■ **Texte fourni**
Aujourd'hui il ne veut plus se satisfaire des circuits de distribution classique. D'après lui, consommateurs comme pêcheurs sont lésés par des intermédiaires trop gourmands. Depuis plusieurs mois il a décidé de s'attaquer seul à la distribution des produits de sa pêche.

Plus qu'un travail, c'est une mission à laquelle s'attèle Charles pour ramener du poisson frais aux consommateurs parisiens. Plusieurs fois par semaine il livre un réseau de Ruches et de restaurants en Ile-de-France.

L'histoire

L'histoire

"La mer, c’est ma passion, la mer c’est la liberté !"

Le travail sur un chalutier est difficile et dangereux. Mais Charles ne renoncerait pour rien au monde à vivre en mer. La mer, c’est sa passion, la mer c’est sa liberté ! Au large, les jours ne se ressemblent pas. Il s’accroche à l’un des métiers les plus dangereux qui existent. Roulis, manque de visibilité, ponts glissants et encombrés, écueils sous-marins, vitesse et poids des chaluts, ces immenses filets que l’on roule et déroule, sont autant de menaces.

Charles habite à Luc-sur-Mer en Normandie dans le département du Calvados. Plusieurs jours par semaine il part de sa maison du bord de mer et descend à Paris, sa ville natale. Il va livrer lui-même le poisson à des restaurants et des réseaux de consommateurs, les Ruches, dans la journée.




Le pêcheur a décidé de sortir des circuits économiques traditionnels, qui consistent à passer par la grande distribution, Rungis ou les supermarchés, et d’exploiter le circuit court. Pour lui, livrer des produits très frais, est un engagement. Dès qu’il a le poisson dans ses mains, le chrono est activé, c’est une course contre la montre. Son objectif : changer les habitudes de consommation pour rentrer dans un système économique plus respectueux de toute la chaîne de production et des produits.

Selon lui cela permettrait aussi d’avoir des produits de meilleure qualité. Pour l’instant, cette activité ne lui permet pas de faire un grand profit, il arrive tout juste à couvrir ses frais pour aller en région parisienne et rentrer chez lui le soir. Epuisant.

Charles

 

EN CHIFFRE

La pêche

La pêche

"On est tous pris à la gorge par la grande distribution"

Pascal Simon, armateur du bateau de pêche le Yaka basé à Ouistreham dans le Calvados
"Je suis issu d'une famille de pêcheurs installée sur la côte de Nacre depuis plus de 40 ans. Forcément si on peut couper les intermédiaires on n'hésite pas. Seulement cela impose des coûts très importants au niveau logistique.
On vend une grosse partie de notre pêche sur l'étale de Ouistreham directement débarquée du bateau. Le reste part en criée où les prix fluctuent sans arrêt, comme à la bourse. Un jour, le kilo de rouget peut être à 5 euros et le lendemain à 16 centimes... C'est un système trop aléatoire.
On a donc décidé de s'attaquer aux marchés de province. On doit prochainement s'installer à Troyes et à Auxerre".

Laila LeBelhomme, propriétaire du Chalutier Le New Look
"Je suis la femme du patron de pêche du New Look, un chalutier basé à Courseulles-sur-mer.

■ **À faire**
Dans le texte ci-dessus sur le pêcheur Charles, résume en liste le paragraphe qui commence par « Le pêcheur a décidé de sortir », sans perdre ses faits principaux.

■ **Les données**
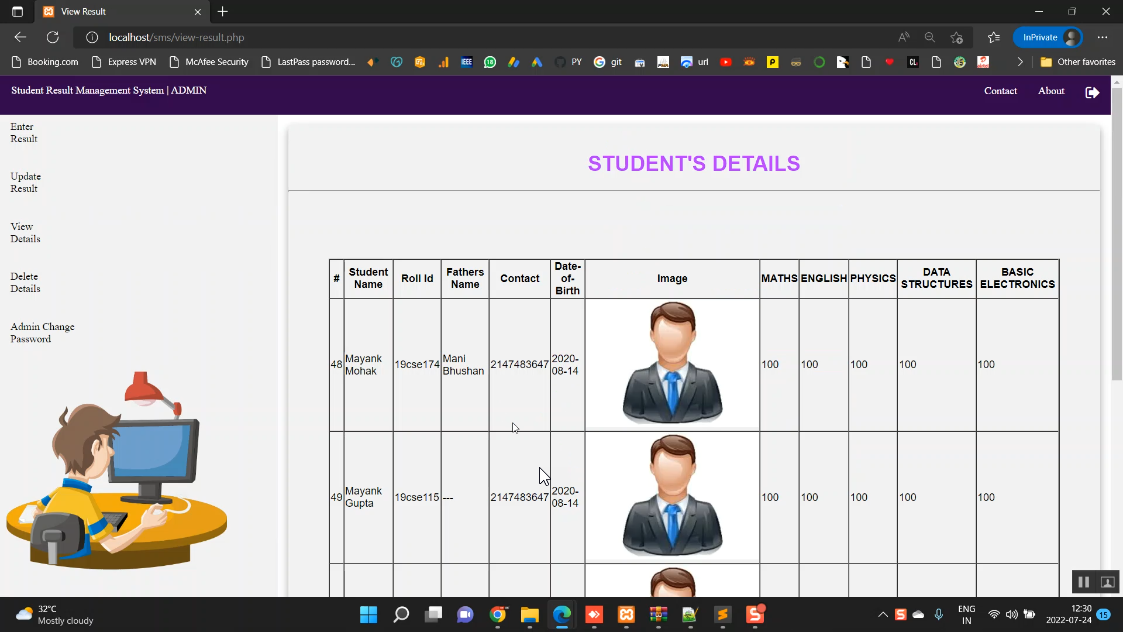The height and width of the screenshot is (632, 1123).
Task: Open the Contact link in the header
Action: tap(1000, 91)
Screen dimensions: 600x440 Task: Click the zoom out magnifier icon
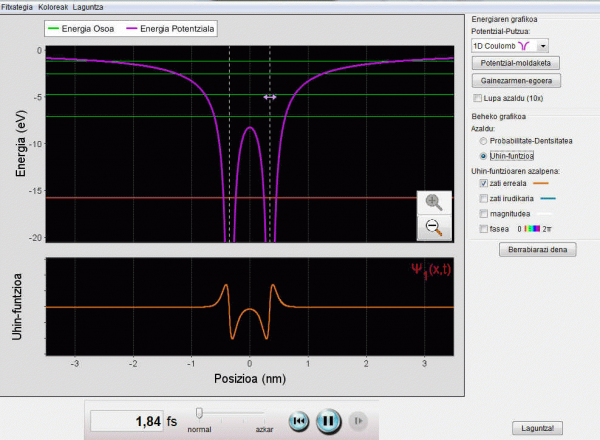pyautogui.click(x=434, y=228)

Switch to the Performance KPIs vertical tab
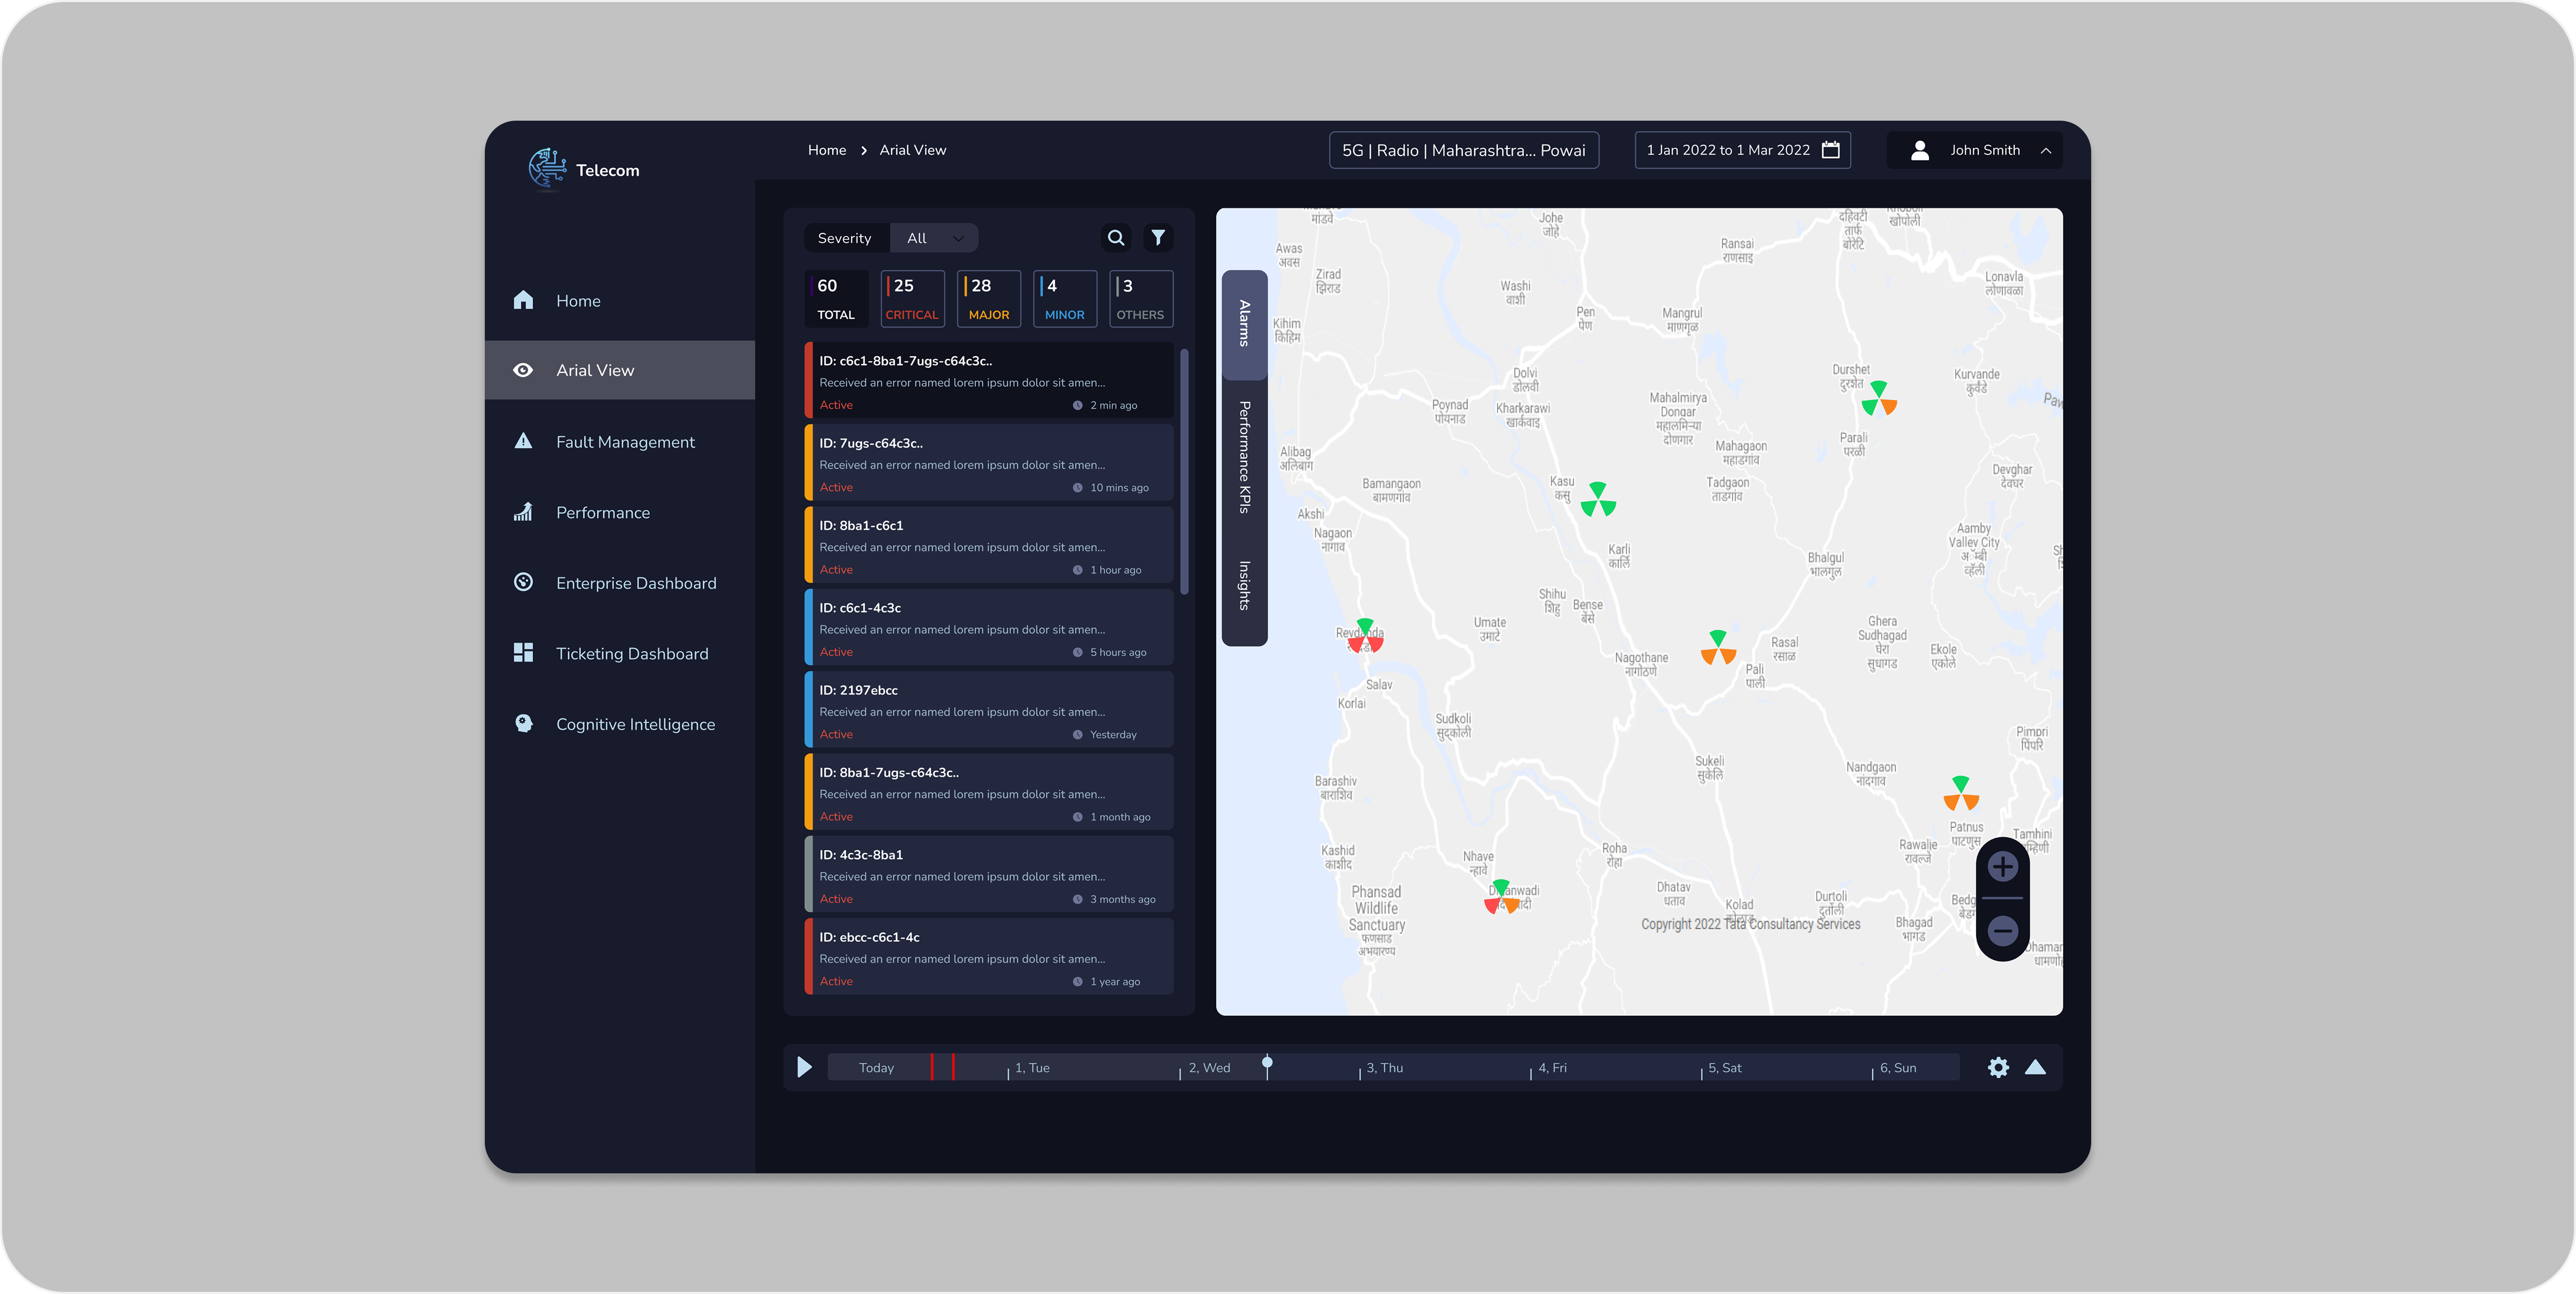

■ **Bonne réponse**
- Le pêcheur quitte les circuits classiques (grande distribution, Rungis, supermarchés) pour passer au circuit court.
- Pour lui, livrer des produits très frais est un engagement.
- Dès qu'il a le poisson en main, c'est une course contre la montre.
- Son but : changer les habitudes de consommation pour aller vers un système plus respectueux de toute la chaîne de production et des produits.